Exercise set:
A. According to the seed funding guide below, what minimum share of the business do you need to keep to maintain control?
B. Reproduce the seed funding guide below word for word, from "When you’re involved" to "will be run.".

Quoted passage:
******

How to prepare your startup for seed funding

When you’re involved in a startup, there are many things you need to keep in mind. Securing funding for your business is only one thing you need to do. There are a variety of ways that early-stage companies can finance their startup, but how do you prepare for seed funding? We take a look at the steps startups need to consider below.

 

Have everything in place

 

If you don’t have a thorough business plan, a solid financial report outlining your current situation, and a detailed financial outlook, you need a trusted CFO or accountant to get those completed before you start your funding rounds.

Take care to ensure you know all about any legal issues regarding secure funding, business licensing, and everything else a potential investor could inquire about. You’ll want to have a solid plan for hiring employees and a plan on how your business will be run.

Remember, without a track record in place, your investors will be looking at your only projections before they make a decision about investing.

 

Learn how equity is divided

 

When you ask investors to take a chance on your startup, you must be prepared to hand over some equity in return. Have an idea well in advance of what type of ownership you’re willing to give away — and for how much. Remember: you need to keep a minimum of 51% of your business to maintain control. And if you have business partners, you should have the numbers worked out around how much equity you each want to keep and how much you’ll offer to investors.

******

Material shown:
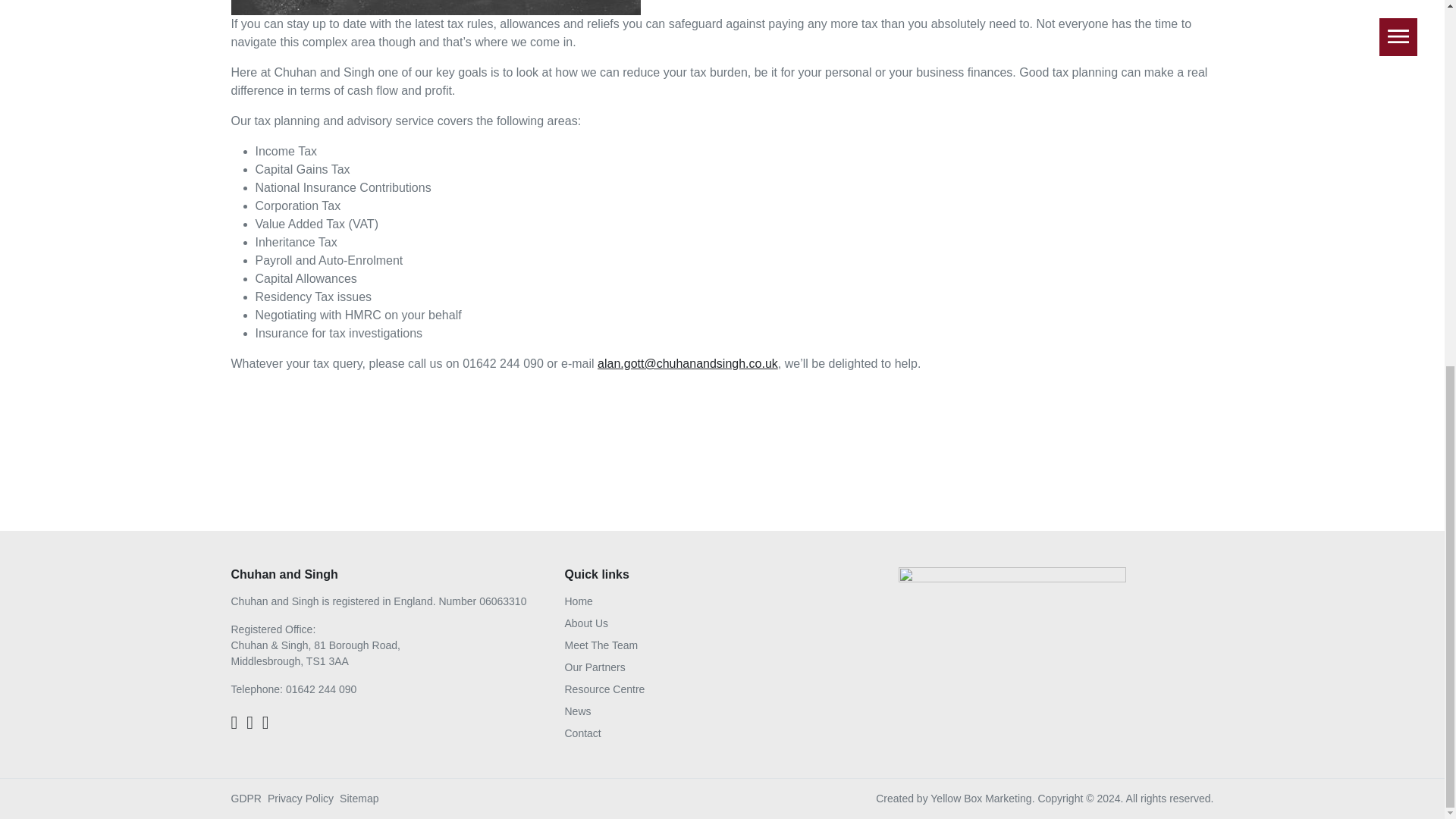
Sitemap (358, 798)
Resource Centre (604, 689)
Contact (581, 733)
Meet The Team (600, 645)
News (577, 711)
GDPR (245, 798)
Home (578, 601)
Our Partners (594, 666)
Privacy Policy (300, 798)
Yellow Box Marketing (980, 798)
About Us (586, 623)
Given the description of an element on the screen output the (x, y) to click on. 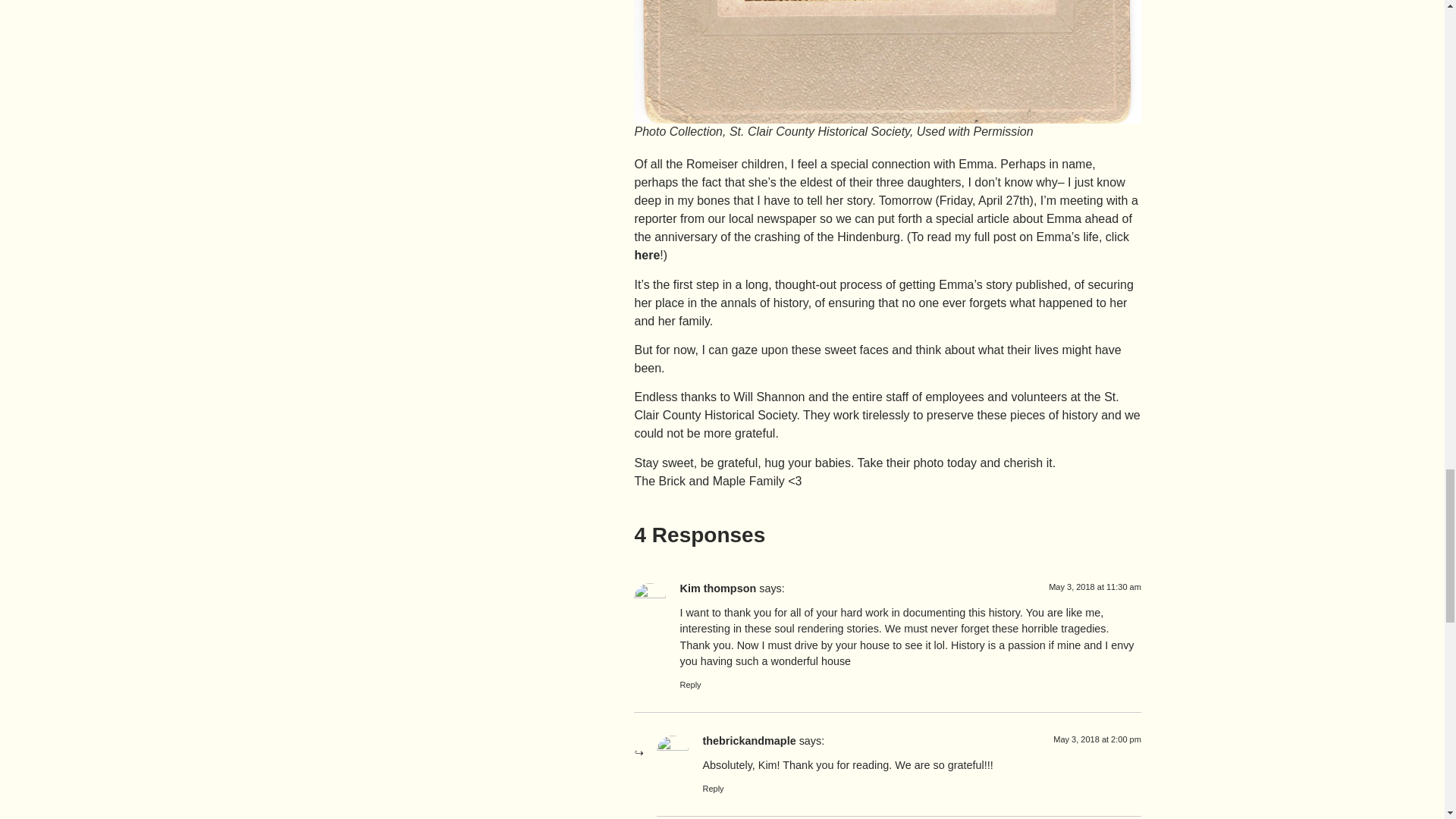
Reply (712, 788)
May 3, 2018 at 2:00 pm (1096, 738)
here (646, 254)
May 3, 2018 at 11:30 am (1094, 586)
Reply (689, 684)
thebrickandmaple (747, 740)
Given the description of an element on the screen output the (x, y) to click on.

******

Outputs for the tasks:
A. 51%

B.
When you’re involved in a startup, there are many things you need to keep in mind. Securing funding for your business is only one thing you need to do. There are a variety of ways that early-stage companies can finance their startup, but how do you prepare for seed funding? We take a look at the steps startups need to consider below.

 

Have everything in place

 

If you don’t have a thorough business plan, a solid financial report outlining your current situation, and a detailed financial outlook, you need a trusted CFO or accountant to get those completed before you start your funding rounds.

Take care to ensure you know all about any legal issues regarding secure funding, business licensing, and everything else a potential investor could inquire about. You’ll want to have a solid plan for hiring employees and a plan on how your business will be run.